▸ **TEXT UNDER STUDY**:
★ ★ ★
The New IPO Benchmark: What The SpaceX Valuation Tells Us About The Future Of Deep Tech

SpaceX shattered every IPO record on 12 June, raising $75 billion and vaulting past a $2 trillion valuation by the closing bell – crowning Elon Musk the world’s first trillionaire in the process. The stock closed up 19.34% on its $135 target price, after an offering that was oversubscribed four times before trading even began.

To put this into perspective: the previous record for the largest IPO was Saudi Aramco’s 2019 listing, which raised around $25.6 billion. SpaceX secured nearly triple the previous record in just one day, effectively overriding concerns from the North Carolina State Treasurer’s office that the company was already overvalued at $1.77 trillion. Investor demand proved far more bullish, driving the valuation up by an additional $200 billion.

Trading volume reflected the intense market interest, with over 360 million shares changing hands during the debut. This activity was roughly ten times that of Cerebras, the year’s second-largest IPO, and more than double the daily volume recorded by Nokia on the same exchange. This fervour was driven largely by retail investors. Despite SpaceX setting an aggressive 30% allocation for individuals, well above the industry standard of 5-10%, demand was so overwhelming that many retail participants were left with only a fraction of their requested shares.
★ ★ ★
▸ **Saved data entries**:
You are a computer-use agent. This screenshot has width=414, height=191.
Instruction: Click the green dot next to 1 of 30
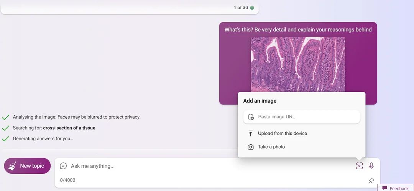coord(252,8)
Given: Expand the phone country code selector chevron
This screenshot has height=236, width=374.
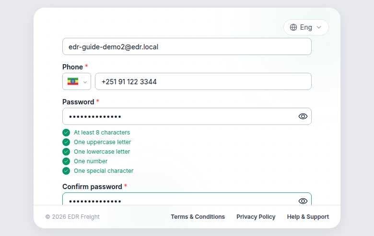Looking at the screenshot, I should pos(85,82).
★ ★ ★
▸ **WHAT YOU ARE ASKED TO DO**: Pick up the article on the SpaceX IPO valuation after its last sentence and continue it.

▸ **TASK RESPONSE**:
SpaceX’s market debut wasn’t just a record-breaker, it was a wealth-generation engine. The IPO minted 4,400 new millionaires from the company’s own ranks, including 400 centimillionaires. This prosperity extended to early institutional believers, who saw their initial capital multiply into legendary sums – most notably Founders Fund, whose $600 million bet blossomed into a $50 billion fortune.

Combined with massive gains for Sequoia and Andreessen Horowitz, these numbers provide concrete proof of the compounding power of the reinvestment flywheel.

 

Why This Is Bigger Than One Company

 

The most significant consequence of this debut will be the shift it triggers for the rest of the IPO pipeline.

SpaceX kicked off the summer as the season’s first major tech IPO – everyone is treating it as a litmus test for what’s coming next in the market. Anthropic and OpenAI are both expected to go public at some point, and how SpaceX performed, which banks led it, how the roadshow went, how the stock traded on debut, will shape decisions about timing, structure and scale for both companies. As Capital Economics noted, a high-profile, successful mega-IPO typically acts as a catalyst, encouraging other companies to capitalise on the positive market sentiment.

A sector-wide re-rating is already underway. Following the news, Rocket Lab shares rose 7%, while Firefly Aerospace and Intuitive Machines saw gains of roughly 25%. Shares of Planet Labs and Viasat also surged, each posting double-digit growth. None of these companies changed anything about their own businesses that week – what changed was that the market got direct evidence of how much investors are willing to pay for space and deep tech exposure, and every comparable company got repriced accordingly.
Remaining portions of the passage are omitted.